=== Activity ===
Only the pictures are to be left out; set down the rest of the records exactly.

=== Dataset entries ===
───

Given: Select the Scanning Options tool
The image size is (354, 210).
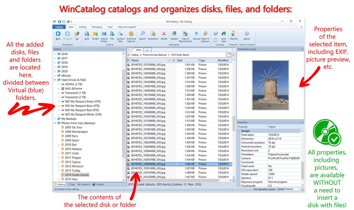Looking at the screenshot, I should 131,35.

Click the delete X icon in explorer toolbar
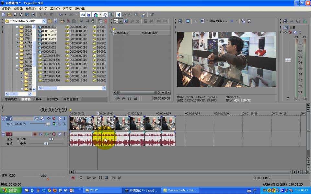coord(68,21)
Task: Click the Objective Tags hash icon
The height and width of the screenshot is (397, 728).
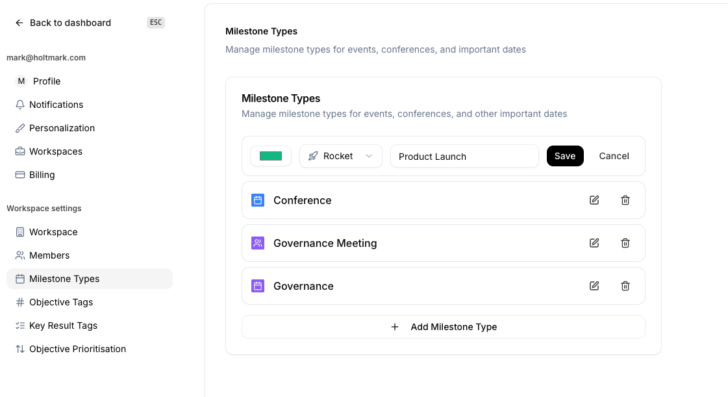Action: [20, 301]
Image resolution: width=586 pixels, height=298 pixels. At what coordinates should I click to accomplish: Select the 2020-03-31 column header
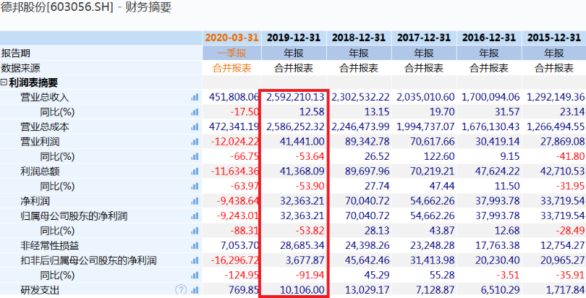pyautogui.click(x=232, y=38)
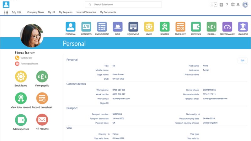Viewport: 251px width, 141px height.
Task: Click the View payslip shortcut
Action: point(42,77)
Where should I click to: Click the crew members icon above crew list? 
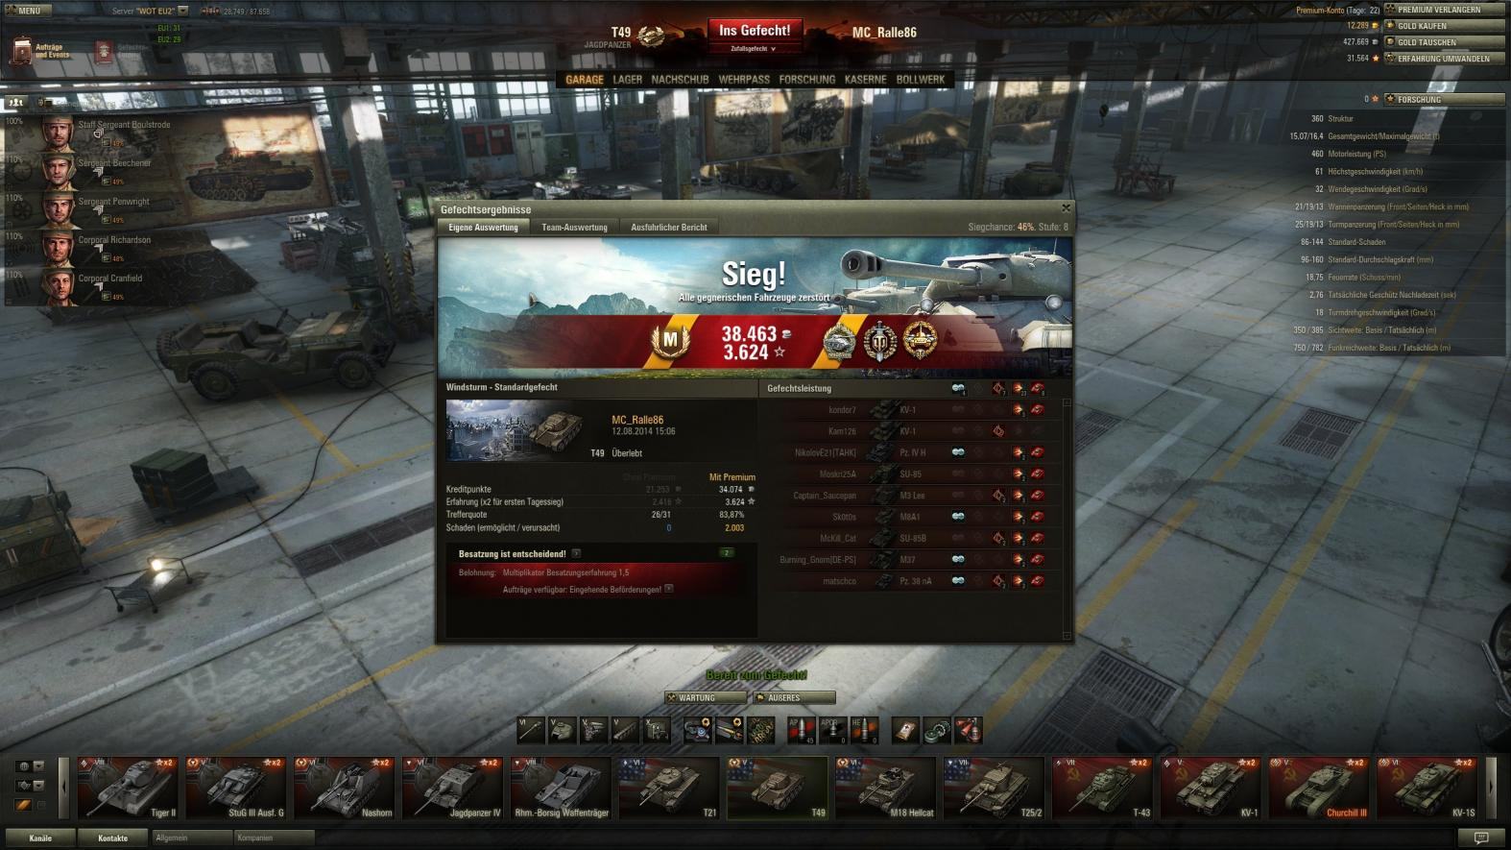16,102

───

=== Written solution ===
Given: Select the Scanning Options tool
The image size is (354, 210).
Looking at the screenshot, I should 131,35.

Click the delete X icon in explorer toolbar
coord(68,21)
Task: Click the Objective Tags hash icon
The height and width of the screenshot is (397, 728).
Action: [20, 301]
Image resolution: width=586 pixels, height=298 pixels. At what coordinates should I click to accomplish: Select the 2020-03-31 column header
pyautogui.click(x=232, y=38)
Viewport: 251px width, 141px height.
Task: Click the View payslip shortcut
Action: point(42,77)
Where should I click to: Click the crew members icon above crew list? 
16,102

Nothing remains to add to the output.